Rinsho Ketsueki. 2009 Dec;50(12):1715-9.
Here we report three cases of hepatitis B virus (HBV) reactivation after cessation of preemptive lamivudine therapy in B-cell lymphoma patients treated with rituximab plus CHOP (R-CHOP). Two patients received eight cycles of R-CHOP, and one received two cycles of R-CHOP followed by two courses of rituximab. As all the patients were HBV surface antigen (HBsAg) positive, lamivudine was administered simultaneously with R-CHOP to prevent virus reactivation. All the patients developed hepatitis due to HBV reactivation 6, 8 and 13 months after completion of chemotherapy, and 4, 2 and 2 months after cessation of lamivudine, respectively. They were treated with either lamivudine or entecavir and all achieved full recovery. When HBV carriers undergo immunosuppressive anticancer treatment, prophylactic antiviral therapy is well recognized as effective. However, the optimal method of prophylaxis has not yet been established. Since the introduction of rituximab, new problems such as delayed HBV reactivation from HBsAg positive patients and de novo hepatitis B from HBsAg negative patients have emerged. Guidelines for prophylactic antiviral therapy in the era of rituximab need to be established.
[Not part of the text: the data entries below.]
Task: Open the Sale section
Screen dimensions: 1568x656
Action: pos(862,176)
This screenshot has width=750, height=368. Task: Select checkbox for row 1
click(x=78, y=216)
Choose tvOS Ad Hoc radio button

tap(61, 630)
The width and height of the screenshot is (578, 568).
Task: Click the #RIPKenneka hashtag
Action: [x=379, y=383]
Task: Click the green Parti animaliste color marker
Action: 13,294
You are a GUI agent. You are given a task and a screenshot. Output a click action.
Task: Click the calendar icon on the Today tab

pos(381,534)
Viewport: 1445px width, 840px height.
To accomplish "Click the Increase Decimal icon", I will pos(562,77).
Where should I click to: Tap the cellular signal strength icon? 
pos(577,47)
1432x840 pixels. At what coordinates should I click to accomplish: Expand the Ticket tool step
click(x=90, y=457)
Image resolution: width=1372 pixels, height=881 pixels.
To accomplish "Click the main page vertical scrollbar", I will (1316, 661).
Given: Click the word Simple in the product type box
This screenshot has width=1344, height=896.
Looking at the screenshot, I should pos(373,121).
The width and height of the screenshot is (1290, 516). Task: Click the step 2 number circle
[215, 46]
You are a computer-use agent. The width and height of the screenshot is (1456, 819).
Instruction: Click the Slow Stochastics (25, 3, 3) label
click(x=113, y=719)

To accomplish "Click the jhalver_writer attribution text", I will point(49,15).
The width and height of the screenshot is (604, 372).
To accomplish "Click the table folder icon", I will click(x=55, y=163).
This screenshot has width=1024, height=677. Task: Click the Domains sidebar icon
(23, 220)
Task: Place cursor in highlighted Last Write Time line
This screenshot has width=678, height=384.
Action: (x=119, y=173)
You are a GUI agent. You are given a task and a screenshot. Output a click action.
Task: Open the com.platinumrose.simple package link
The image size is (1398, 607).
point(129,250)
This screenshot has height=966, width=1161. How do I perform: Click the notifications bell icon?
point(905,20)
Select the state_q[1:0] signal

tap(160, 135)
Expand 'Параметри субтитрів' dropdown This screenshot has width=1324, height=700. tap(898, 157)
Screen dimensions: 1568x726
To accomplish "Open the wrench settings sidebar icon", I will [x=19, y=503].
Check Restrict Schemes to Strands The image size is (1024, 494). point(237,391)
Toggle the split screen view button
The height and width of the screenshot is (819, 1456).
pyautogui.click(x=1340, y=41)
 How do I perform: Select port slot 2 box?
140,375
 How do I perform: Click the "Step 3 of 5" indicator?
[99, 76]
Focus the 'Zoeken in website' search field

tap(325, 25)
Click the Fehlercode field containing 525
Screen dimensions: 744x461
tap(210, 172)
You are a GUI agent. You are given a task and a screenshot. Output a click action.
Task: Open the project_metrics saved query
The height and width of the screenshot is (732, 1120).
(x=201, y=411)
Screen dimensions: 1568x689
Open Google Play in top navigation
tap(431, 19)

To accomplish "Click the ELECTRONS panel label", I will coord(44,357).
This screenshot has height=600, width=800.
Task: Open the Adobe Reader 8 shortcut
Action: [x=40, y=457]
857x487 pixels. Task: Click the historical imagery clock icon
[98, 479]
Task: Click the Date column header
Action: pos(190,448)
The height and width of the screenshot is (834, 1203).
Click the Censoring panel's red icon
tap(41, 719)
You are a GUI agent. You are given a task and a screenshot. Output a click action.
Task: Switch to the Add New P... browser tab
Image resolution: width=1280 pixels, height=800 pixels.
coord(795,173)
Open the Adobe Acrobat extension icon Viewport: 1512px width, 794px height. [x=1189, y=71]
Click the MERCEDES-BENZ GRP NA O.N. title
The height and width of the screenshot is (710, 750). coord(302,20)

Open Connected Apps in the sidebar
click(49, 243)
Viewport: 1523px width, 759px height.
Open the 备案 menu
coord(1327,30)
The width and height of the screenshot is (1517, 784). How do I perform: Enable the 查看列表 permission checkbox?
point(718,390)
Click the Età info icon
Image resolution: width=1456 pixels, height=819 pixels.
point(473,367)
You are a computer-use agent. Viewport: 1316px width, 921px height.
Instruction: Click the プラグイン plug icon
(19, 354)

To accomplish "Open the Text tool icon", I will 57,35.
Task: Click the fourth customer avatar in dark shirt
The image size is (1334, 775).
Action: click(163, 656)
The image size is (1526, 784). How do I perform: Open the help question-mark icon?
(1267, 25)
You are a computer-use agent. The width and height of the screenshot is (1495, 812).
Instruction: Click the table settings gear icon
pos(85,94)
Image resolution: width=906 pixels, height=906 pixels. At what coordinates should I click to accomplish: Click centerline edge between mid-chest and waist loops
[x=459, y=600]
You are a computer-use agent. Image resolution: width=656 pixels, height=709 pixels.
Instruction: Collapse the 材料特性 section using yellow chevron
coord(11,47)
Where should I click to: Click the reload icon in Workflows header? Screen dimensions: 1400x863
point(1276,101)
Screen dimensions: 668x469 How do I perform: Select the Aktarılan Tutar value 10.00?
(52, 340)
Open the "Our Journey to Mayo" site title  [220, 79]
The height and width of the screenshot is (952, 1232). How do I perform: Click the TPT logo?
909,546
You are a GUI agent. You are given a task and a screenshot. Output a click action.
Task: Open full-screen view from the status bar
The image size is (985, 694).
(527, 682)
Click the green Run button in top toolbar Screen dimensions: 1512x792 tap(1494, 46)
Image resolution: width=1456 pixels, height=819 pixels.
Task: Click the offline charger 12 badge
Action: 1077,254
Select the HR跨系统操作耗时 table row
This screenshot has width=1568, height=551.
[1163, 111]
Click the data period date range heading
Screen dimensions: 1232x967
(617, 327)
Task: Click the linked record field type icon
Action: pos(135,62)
在此,我们报告了3例接受利妥昔单抗联合CHOP(R-CHOP)治疗的B细胞淋巴瘤患者在停用抢先使用的拉米夫定治疗后发生乙型肝炎病毒(HBV)再激活的病例。2例患者接受了8个周期的R-CHOP治疗,1例接受了2个周期的R-CHOP治疗,随后接受了2个疗程的利妥昔单抗治疗。由于所有患者均为HBV表面抗原(HBsAg)阳性,因此在使用R-CHOP的同时给予拉米夫定以预防病毒再激活。所有患者分别在化疗结束后6、8和13个月以及拉米夫定停用后4、2和2个月因HBV再激活而发生肝炎。他们接受了拉米夫定或恩替卡韦治疗,均完全康复。当HBV携带者接受免疫抑制性抗癌治疗时,预防性抗病毒治疗被公认为是有效的。然而,最佳的预防方法尚未确立。自从利妥昔单抗问世以来,出现了一些新问题,如HBsAg阳性患者的HBV再激活延迟以及HBsAg阴性患者的新发乙型肝炎。需要制定利妥昔单抗时代预防性抗病毒治疗的指南。